The only error we are getting in this whole thing is in the log file /var/log/univention/management-console-module-adconnector.log and the entry is:
; <<>> DiG 9.8.4-rpz2+rl005.12-P1 <<>> @104.153.46.198
; (1 server found)
;; global options: +cmd
;; Got answer:
;; ->>HEADER<<- opcode: QUERY, status: SERVFAIL, id: 37147
;; flags: qr rd ra; QUERY: 1, ANSWER: 0, AUTHORITY: 0, ADDITIONAL: 0
;; QUESTION SECTION:
;. IN NS
;; Query time: 112 msec
;; SERVER: 104.153.46.198#53(104.153.46.198)
;; WHEN: Thu Dec 1 13:39:07 2016
;; MSG SIZE rcvd: 17
01.12.16 13:39:07.277 MODULE ( PROCESS ) : stderr:
01.12.16 13:39:07.370 MODULE ( PROCESS ) : AD Info: {‘Domain’: ‘bebconsultingservices.com’, ‘LDAP Base’: ‘DC=bebconsultingservices,DC=com’, ‘Forest’: ‘bebconsultingservices.com’, ‘Client Site’: ‘Default-First-Site-Name’, ‘DC Netbios Name’: ‘BEBW12MTASVRP1’, ‘DC DNS Name’: ‘BEBW12MTASVRP1.bebconsultingservices.com’, ‘Netbios Domain’: ‘BEBCONSULTING’, ‘DC IP’: ‘104.153.46.198’, ‘Server Site’: ‘Default-First-Site-Name’}
01.12.16 13:39:07.479 MODULE ( WARN ) : Failure:
01.12.16 13:39:07.479 MODULE ( PROCESS ) : The command has failed: Could not connect to AD Server BEBW12MTASVRP1.bebconsultingservices.com. Please verify that username and password are correct.
01.12.16 13:49:07.144 MAIN ( WARN ) : Shutting down all open connections
01.12.16 13:49:40.521 DEBUG_INIT
01.12.16 13:50:15.946 MODULE ( PROCESS ) : Lookup ADDS DC
01.12.16 13:50:16.005 MODULE ( PROCESS ) : running [‘dig’, '@104.153.46.198’]
01.12.16 13:50:16.140 MODULE ( PROCESS ) : stdout:
; <<>> DiG 9.8.4-rpz2+rl005.12-P1 <<>> @104.153.46.198
; (1 server found)
;; global options: +cmd
;; Got answer:
;; ->>HEADER<<- opcode: QUERY, status: SERVFAIL, id: 10904
;; flags: qr rd ra; QUERY: 1, ANSWER: 0, AUTHORITY: 0, ADDITIONAL: 0
;; QUESTION SECTION:
;. IN NS
;; Query time: 112 msec
;; SERVER: 104.153.46.198#53(104.153.46.198)
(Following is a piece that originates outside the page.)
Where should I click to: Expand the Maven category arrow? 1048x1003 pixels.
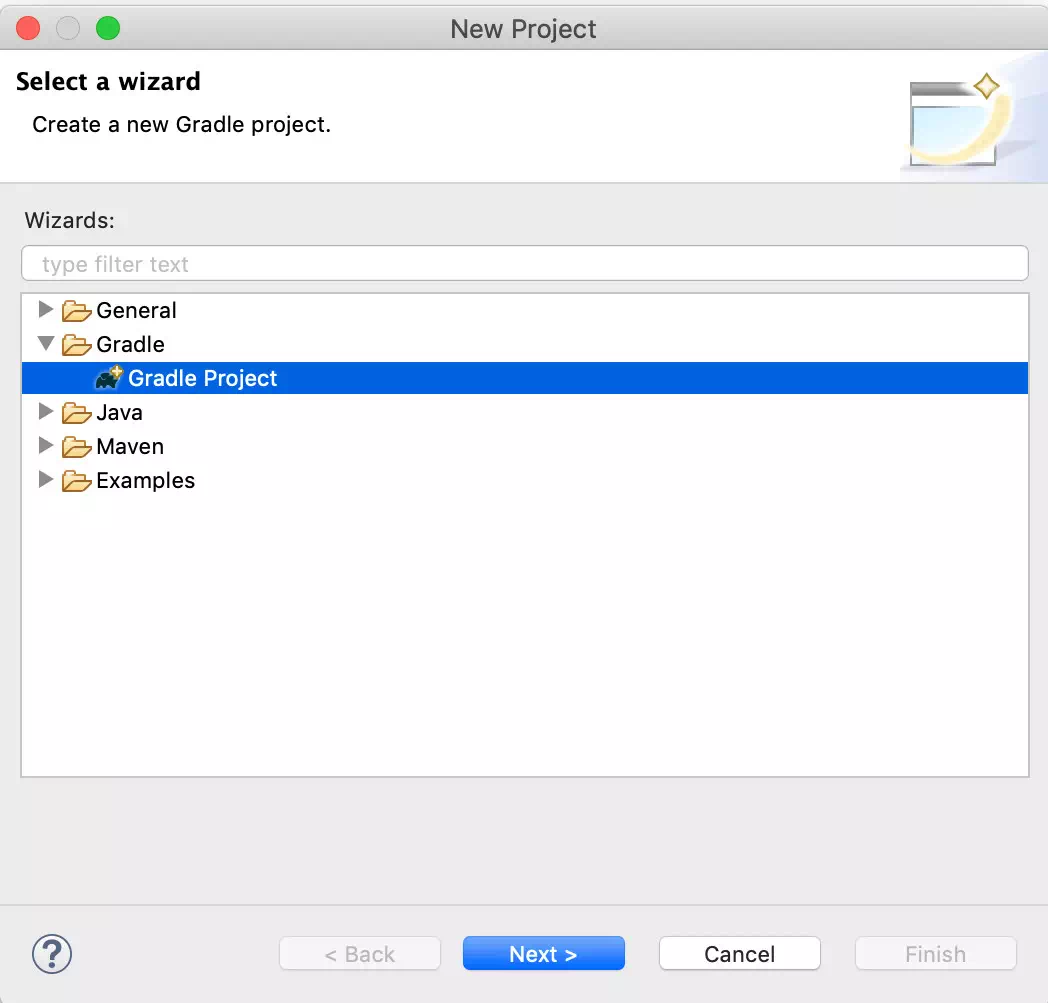click(45, 445)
;; WHEN: Thu Dec 1 13:50:16 2016
;; MSG SIZE rcvd: 17
01.12.16 13:50:16.140 MODULE ( PROCESS ) : stderr:
01.12.16 13:50:16.236 MODULE ( PROCESS ) : AD Info: {‘Domain’: ‘bebconsultingservices.com’, ‘LDAP Base’: ‘DC=bebconsultingservices,DC=com’, ‘Forest’: ‘bebconsultingservices.com’, ‘Client Site’: ‘Default-First-Site-Name’, ‘DC Netbios Name’: ‘BEBW12MTASVRP1’, ‘DC DNS Name’: ‘BEBW12MTASVRP1.bebconsultingservices.com’, ‘Netbios Domain’: ‘BEBCONSULTING’, ‘DC IP’: ‘104.153.46.198’, ‘Server Site’: ‘Default-First-Site-Name’}
01.12.16 13:50:16.344 MODULE ( WARN ) : Failure:
01.12.16 13:50:16.344 MODULE ( PROCESS ) : The command has failed: Could not connect to AD Server BEBW12MTASVRP1.bebconsultingservices.com. Please verify that username and password are correct.
01.12.16 14:00:16.316 MAIN ( WARN ) : Shutting down all open connections
These logs are empty…
ad-connector-certificate.log
connector.log
The log file connector-status.log has this…
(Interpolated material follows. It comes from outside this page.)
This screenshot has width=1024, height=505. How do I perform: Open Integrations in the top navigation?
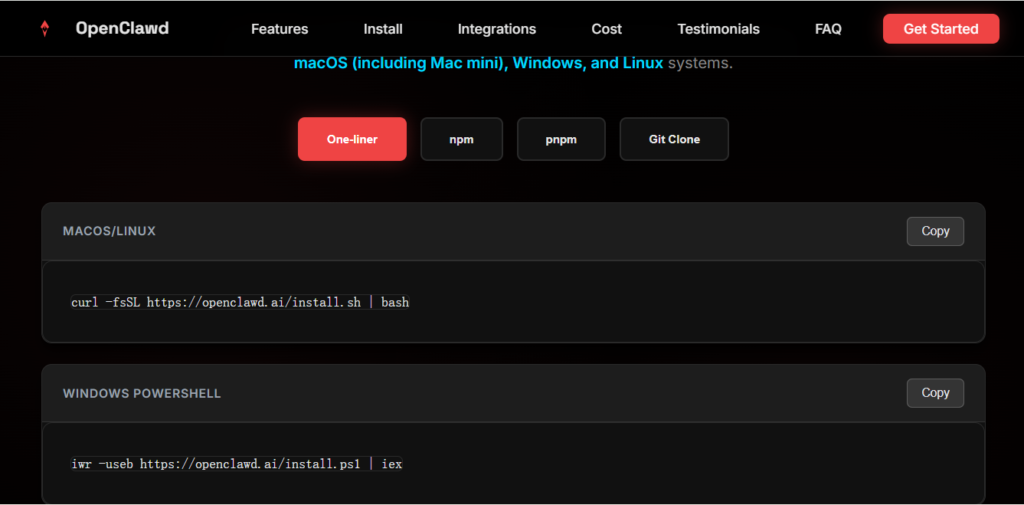496,29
root@bebucsmtasvrp5:/var/log/univention# cat connector-status.log
Thu Dec 1 13:10:36 2016
connector/ad/ldap/host not set
We have tried several different passwords for Administrator on the Windows Side. All with the same error. We REALLY need to get this working. To provide UCS Resources to Windows Users and Windows Resources to UCS Users.
I am pushing to get formal Univention Support Subscription purchased, but that will take several weeks to get approved.